Üç sözlüğe, iki de ansiklopedik sözlüğe baktım, beşinde de hemen hemen aynı tanımlar vardı “külhanbeyi” kelimesinin karşısında. Pars Tuğlacı’nın Ansiklopedik Sözlük Okyanus’u “Kendine özgü giyiniş ve konuşma tarzları olan haylaz delikanlı takımından, düzensiz, saldırıcı ve toplum düzeni için zararlı olan kimse” diye tarif ediyor külhanbeyini. Meydan Larousse’a göre ise külhanbeyi “Geceleri hamam külhanında yatan yersiz yurtsuz kimse.” Türk Dil Kurumu’nun çıkardığı Türkçe Sözlük külhanbeyinin yukarıdaki tanımlarına bir de “argo kullanan, başıboş, kabadayı, serseri, hayta, külhani, apaş” sıfatlarını ekliyor.

Dilimizin ilk lügatini yazan Şemsettin Sami Kamus-ı Türkî’de “Geceyi hamam ateşliğinin sıcak olan kısm-ı haricinde geçiren serseri ve yaramaz çocuk, sokak çapkını” diyor külhanbeyi için. Ferit Develioğlu ise Osmanlıca-Türkçe Ansiklopedik lügatinde kelimeyi “okşama ile azarlama sözcüğü” olarak oldukça yumuşatıyor ve “çapkın serseri” diye açıklıyor.

Konuyu gündeme Çalışma ve Sosyal Güvenlik Bakanı Sayın Mehmet Müezzinoğlu getirdi. Katıldığı bir toplantıda, Cumhurbaşkanı Recep Tayyip Erdoğan’a “külhanbeyi” denmesini eleştiren Sayın Bakan sözü Atatürk’e getirerek “Bu ülkenin en büyük külhanbeyi bu devletin kurucusu Atatürk’tür” demiş. Yazılı basından değil sesli ve görüntülü medyadan takip etmesem muhabir yanlış mı anladı diyeceğim ama diyemiyorum.

Her şey apaçık ortada; Sayın Bakan bu benzetmeyi yapmış. “Külhanbeyi” benzetmesi ister muhalifleri tarafından yergi anlamında Sayın Cumhurbaşkanı Recep Tayyip Erdoğan ve isterse Sayın Bakan gibi bu vatanın kurtarıcısı, bu devletin kurucusu Gazi Mustafa Kemal Atatürk için övgü amacıyla kullanılmış olsun yanlıştır. Ben, bu ülkenin mevcut ve geçmiş herhangi bir cumhurbaşkanının bu kelimeyle yerilmesine de ne kadar iyi niyetle olursa olsun böylesine yanlış bir kelimeyle övülmesine de karşıyım. Överken de yererken de desteklerken de karşı çıkarken de kelimeleri doğru seçmek ve saygıyı elden bırakmamak, bir başka ifadeyle ölçüyü kaçırmamak zorundayız.

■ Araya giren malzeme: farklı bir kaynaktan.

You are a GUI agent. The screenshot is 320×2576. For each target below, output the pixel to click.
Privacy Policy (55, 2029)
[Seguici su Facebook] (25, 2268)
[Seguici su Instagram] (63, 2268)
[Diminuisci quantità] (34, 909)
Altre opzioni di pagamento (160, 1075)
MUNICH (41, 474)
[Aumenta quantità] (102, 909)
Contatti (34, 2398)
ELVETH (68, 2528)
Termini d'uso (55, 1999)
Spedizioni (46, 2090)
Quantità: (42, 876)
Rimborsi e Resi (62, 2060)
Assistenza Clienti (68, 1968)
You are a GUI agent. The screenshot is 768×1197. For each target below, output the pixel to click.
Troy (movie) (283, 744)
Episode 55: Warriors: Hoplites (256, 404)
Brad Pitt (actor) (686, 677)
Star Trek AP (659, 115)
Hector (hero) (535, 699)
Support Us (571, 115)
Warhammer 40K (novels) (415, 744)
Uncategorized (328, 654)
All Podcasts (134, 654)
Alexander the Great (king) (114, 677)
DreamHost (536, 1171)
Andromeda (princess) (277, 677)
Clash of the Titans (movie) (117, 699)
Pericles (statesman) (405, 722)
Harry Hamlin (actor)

Bu yanlışların temelinde kendi dilimizi yeterince ve doğru öğrenmememiz kadar hazırlıksız ve gereksiz konuşma tutkumuzun da büyük payı var. Çok konuşuyoruz. İhtisasımız olan konuda da olmayan konuda da konuşuyoruz ve ister istemez pot kırıyor, çam deviriyoruz. Doğup büyüdüğü toprakları terk etmenin acısını herkesten fazla bilen/bilmesi gereken Sayın Müezzinoğlu’nun niyetinden asla şüphe etmem söz konusu değil ama benzetmesi hem ilk cumhurbaşkanımız Gazi Mustafa Kemal Atatürk hem de şimdiki cumhurbaşkanımız Sayın Recep Tayyip Erdoğan açısından hiç de hoş olmadı. Umarım siyasetçilerimiz ve devlet adamlarımız, bu talihsiz söylemden gelecek adına gerekli dersleri alır.